解任される、土屋了介・神奈川県立病院機構理事長(同機構HPより)
 

 足柄上病院やこども医療センターなど、5つの県立病院を運営する地方独立行政法人「神奈川県立病院機構」が迷走している。過去の経緯は拙文(2018年2月6日「神奈川県のがん医療を壊す黒岩知事の暴走」『プレジデント・オンライン』)をご参照頂きたいが、ここにきて事態はますます悪化した。黒岩祐治神奈川県知事が2月5日、神奈川県立病院機構の土屋了介理事長を解任する、と発表したからだ。この結果、「神奈川県は県庁幹部のやりたい放題の無法地帯」という印象を与えてしまった。

黒岩知事「法律違反」の可能性

 設立主体の地方自治体首長による独法理事長の解任は、史上初である。理事長によほど悪質な贈収賄や破廉恥罪といった犯罪行為があったと考えるだろうが、実はそうではない。

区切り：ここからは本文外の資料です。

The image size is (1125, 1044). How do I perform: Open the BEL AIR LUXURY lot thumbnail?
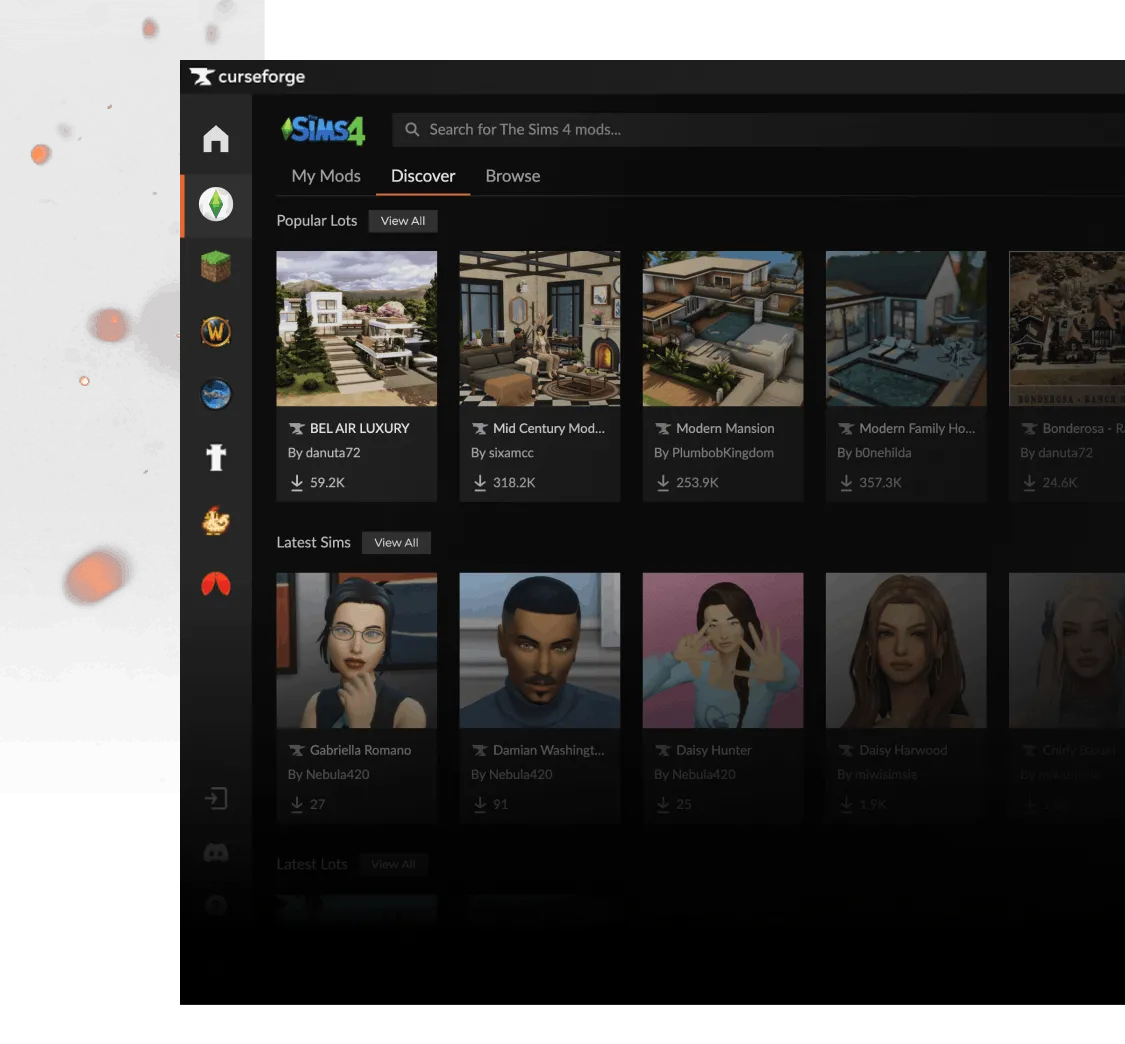pos(357,329)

 黒岩知事は土屋理事長を解任した理由として、以下の点を挙げた。年末の機構内での理事長挨拶で、同機構で組織決定していない私見を述べ、さらにそれを外部の人に送ったこと。元職員の不正について、組織決定なしに厚生労働省に告発したこと。そして記者会見を勝手に開いたことだ。加えて、同機構の副理事長らが、理事長解任を知事や神奈川県議会議員に要望したという。